Both scores also did not have a mechanism to measure the quality of management plans; we felt that the full clinical impact of any DDSS would be manifested in changes engendered in physician's diagnostic plans as well as in real changes made to the patient's treatment. The measurement of a DDSS' clinical impact had to be undertaken from two separate but related views: (1) changes in diagnostic plan and (2) changes in management plan. Since these changes were generated purely as a result of the provision of diagnostic support, this concept is different from measuring the clinical impact of systems primarily intended to provide decision support for test ordering,30 antibiotic prescription,31 and critiquing patient management32,33 or integrated hospital information systems that offer advice on all of these functions.34 Such systems also offered appropriate advice on relatively narrow areas of decision making such as antibiotic choice in infections or the management of hypertension, in which outcome selection was simpler. This study describes the development of a scoring metric for diagnostic and management plan quality and an examination of some of its measurement properties.


The aim of this study was to develop and validate a single diagnostic quality score (DQS) and a management quality score (MQS), to sensitively measure the quality of overall clinical assessment (differential diagnosis, investigations, and treatment) at a single discrete point during decision making.


The main focus of this study was measurement of the quality of the diagnostic and management plan provided by subjects, pre- and post-DDSS consultation, rather than the diagnostic suggestions presented by the DDSS itself. A brief description of our simulated impact evaluation is provided in this context. This study involved 76 subjects, representing each grade of hospital-based pediatrician in the United Kingdom—19 senior houseofficers (junior resident/intern level), 24 registrars (senior resident level), and 18 consultants (attending physicians)—as well as 15 final-year medical students. Twenty-four textual cases based on real-life acute pediatric presentations, representing 12 different subspecialities of pediatrics, and three levels of difficulty (1, unusual; 2, usual; and 3, common; identical allocation of level performed by the author and a consultant working independently) were used for the study. Initial presenting features were summarized in 100 to 200 words, avoiding the inclusion of only positive features and textual cues.

Although it had been possible to assign a final diagnosis for all children by the end of their hospital stay, this was not always feasible at the time of initial assessment with the amount of data available. Since the cases used in this study provided details of initial clinical assessment only, a single “correct” diagnosis was not assigned to any case. Subjects assessed each case on a special ISABEL trial website <http://trial.isabel.org.uk>, first without decision support from ISABEL, to create a differential diagnosis and management plan. Immediately, without reading the case again, minimizing the time that might contribute to a “second-look” bias, case-specific diagnostic suggestions from ISABEL were displayed for the clinician's consideration. The subject then was allowed to modify his or her initial diagnostic and management plan by adding or subtracting items. DQS and MQS were calculated for each subject's pre-ISABEL and post-ISABEL diagnostic and management plan, rather than for the ISABEL diagnostic suggestion list.

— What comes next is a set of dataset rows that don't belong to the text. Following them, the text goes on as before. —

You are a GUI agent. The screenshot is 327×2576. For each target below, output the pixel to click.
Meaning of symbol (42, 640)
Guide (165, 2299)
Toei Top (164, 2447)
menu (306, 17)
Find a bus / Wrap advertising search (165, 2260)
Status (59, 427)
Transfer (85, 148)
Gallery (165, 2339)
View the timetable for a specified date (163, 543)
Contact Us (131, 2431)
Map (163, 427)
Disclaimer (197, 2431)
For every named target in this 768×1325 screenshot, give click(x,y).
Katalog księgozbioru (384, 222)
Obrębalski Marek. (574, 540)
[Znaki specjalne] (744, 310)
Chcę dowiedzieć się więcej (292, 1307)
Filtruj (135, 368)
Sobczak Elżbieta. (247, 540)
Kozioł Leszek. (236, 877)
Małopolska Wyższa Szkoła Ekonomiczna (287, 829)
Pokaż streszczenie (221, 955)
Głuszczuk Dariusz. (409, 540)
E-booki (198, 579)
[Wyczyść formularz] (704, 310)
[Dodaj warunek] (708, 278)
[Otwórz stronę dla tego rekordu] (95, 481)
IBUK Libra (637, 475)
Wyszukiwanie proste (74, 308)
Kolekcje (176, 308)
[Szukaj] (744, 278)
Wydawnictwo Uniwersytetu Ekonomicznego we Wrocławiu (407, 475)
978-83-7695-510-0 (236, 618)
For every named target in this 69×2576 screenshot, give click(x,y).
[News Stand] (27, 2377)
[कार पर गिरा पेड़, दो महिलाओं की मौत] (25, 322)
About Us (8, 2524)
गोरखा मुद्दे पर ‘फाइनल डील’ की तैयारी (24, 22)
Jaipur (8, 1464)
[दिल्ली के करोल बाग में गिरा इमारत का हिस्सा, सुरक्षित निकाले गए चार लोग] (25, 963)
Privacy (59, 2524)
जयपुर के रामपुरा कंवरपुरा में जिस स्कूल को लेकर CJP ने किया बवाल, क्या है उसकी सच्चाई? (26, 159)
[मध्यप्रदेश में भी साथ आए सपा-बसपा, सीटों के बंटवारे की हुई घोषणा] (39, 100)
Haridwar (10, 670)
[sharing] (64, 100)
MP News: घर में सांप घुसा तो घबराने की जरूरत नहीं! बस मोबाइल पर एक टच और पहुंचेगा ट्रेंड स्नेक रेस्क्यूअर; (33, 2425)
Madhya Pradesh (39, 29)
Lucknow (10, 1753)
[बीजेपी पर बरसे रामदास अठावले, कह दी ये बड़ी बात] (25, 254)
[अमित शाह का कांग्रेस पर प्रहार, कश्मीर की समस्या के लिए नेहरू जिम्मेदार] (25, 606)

Factors Contributing to Plan Quality

These were derived from two sources: informal but focused discussions with clinicians at the registrar and consultant level using fictitious case examples and previously described discrete indicators of diagnostic quality. These concepts were combined to help create a single composite quality score. In essence, the overall quality of a diagnostic or management plan was hypothesized to depend on these factors:

  1. Appropriateness of each component suggestion: How appropriate and relevant is each individual suggestion to the case?

  2. Contribution of each component suggestion to the plan: How much should each suggestion contribute to overall plan quality? The most appropriate diagnosis (or the “correct” diagnosis, if there was one) should contribute heavily to a diagnostic plan, and less appropriate diagnoses should contribute less.

  3. Relevance: How focused is the plan, does it contain large numbers of inappropriate and irrelevant items?

  4. Comprehensiveness: How inclusive is the plan, does it contain all items judged to be appropriate and relevant?

Thus, the quality of a differential diagnosis and a management plan is seen to depend on two principal components—the quality of individual items constituting it and other factors applicable to the entire plan considered in toto. The appropriateness of each individual diagnostic suggestion during the initial clinical presentation of a patient depends not only on how well it explains the clinical findings (plausibility), but also on whether it is the most likely within the setting and its potential impact on further management (how treatable, how dangerous, prognosis, genetic implications). For example, the diagnosis of bacterial meningitis may not adequately explain the presenting features of fever, irritability, and red tympanic membranes in an infant, but its inclusion in the workup would be considered highly appropriate due to its life-threatening nature. In analogous fashion, the quality of each individual test or management step was hypothesized to depend on its appropriateness in the clinical scenario (how much value it adds to reaching a conclusive diagnosis), its impact (potential to cause clinical harm), and its cost–benefit ratio.

Scoring Procedure

The scoring was performed in the order in which the main factors of quality have been listed.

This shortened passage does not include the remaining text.